Potremmo continuare a lungo sull’origine e la denominazione dei maledetti, trascurati, apparentemente sconfinati (ma mai insignificanti) segni d’interpunzione, ma potrebbe essere più utile soffermarsi sul loro utilizzo. Impresa ardua, perché la lingua, se viva e cioè parlata e aperta a mille contaminazioni, è un animale dinamico e sfuggente, che sì, ha regole, ma anche queste sono (esistono) finché qualcuno si stanca di applicarle e ne propone una revisione. Se questa prende piede, i linguisti, la trasformeranno in una nuova regola, che soppianterà la precedente e che, a sua volta, sarà sostituita dalla caparbietà di un altro e più temerario innovatore o “tronista” che dir si voglia. Pensiamo per esempio a simboli secondari e per molti inutili che d’improvviso hanno avuto la loro rivincita (quante volte usavate il cancelletto [#] prima dell’arrivo di Twitter?) o a orrende giustapposizioni semantiche come “anche no”.

Cosa fare allora davanti a tale chilometrico serpente di simboli in continua mutazione? Qualche idea ce la fornisce un libro appena arrivato sugli scaffali: Questo è il punto. Istruzioni per l’uso della punteggiatura di Francesca Serafini, edito da Laterza. Ahimè, non sarà facile scovarlo, defilato nella sezione di “critica letteraria” o “saggistica” o peggio “miscellanea” (a seconda del livello di apertura mentale della vostra libreria e della curiosità dei suoi lettori), incastonato in qualche angolo sommerso da migliaia di volumi dedicati alla dieta delle meraviglie del dottor D. o al modo migliore per innaffiare a distanza i vostri gerani durante l’estate.

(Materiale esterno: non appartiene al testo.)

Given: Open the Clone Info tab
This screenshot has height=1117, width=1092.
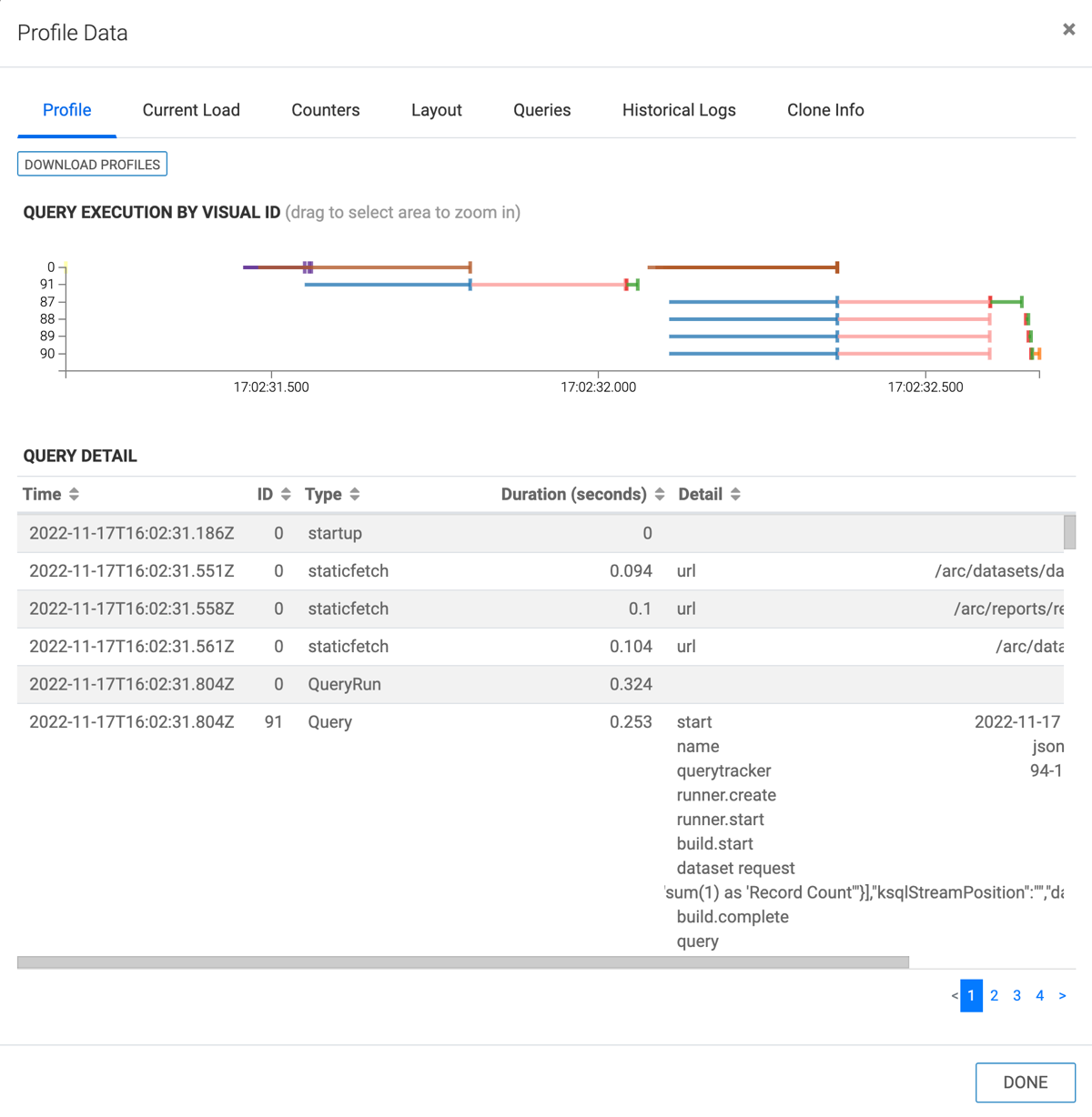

Ma voi non rinunciate a cercare o a ordinare. La lettura procederà pulita e limpida come mai. Perché? Perché tutti i segni d’interpunzione in questo libro sono esattamente dove dovrebbero essere e il cervello, che pure è capace di eliminare l’errore del refuso, impedendo all’occhio di registrarlo (c’è un esempio illuminante di questa capacità proprio nel testo della Serafini), ve ne sarà grato. Ecco è un libro da comprare per sentirsi più leggeri e per alleggerire anche chi, dopo questa lettura, avrà a che fare con il mare di parole che tutti noi mettiamo su carta. A proposito è un libro che i fan di Scrubs, la serie televisiva creata da Bill Lawrence, ameranno, ma non vi dico il perché. Dovete leggerlo. Questo è il punto.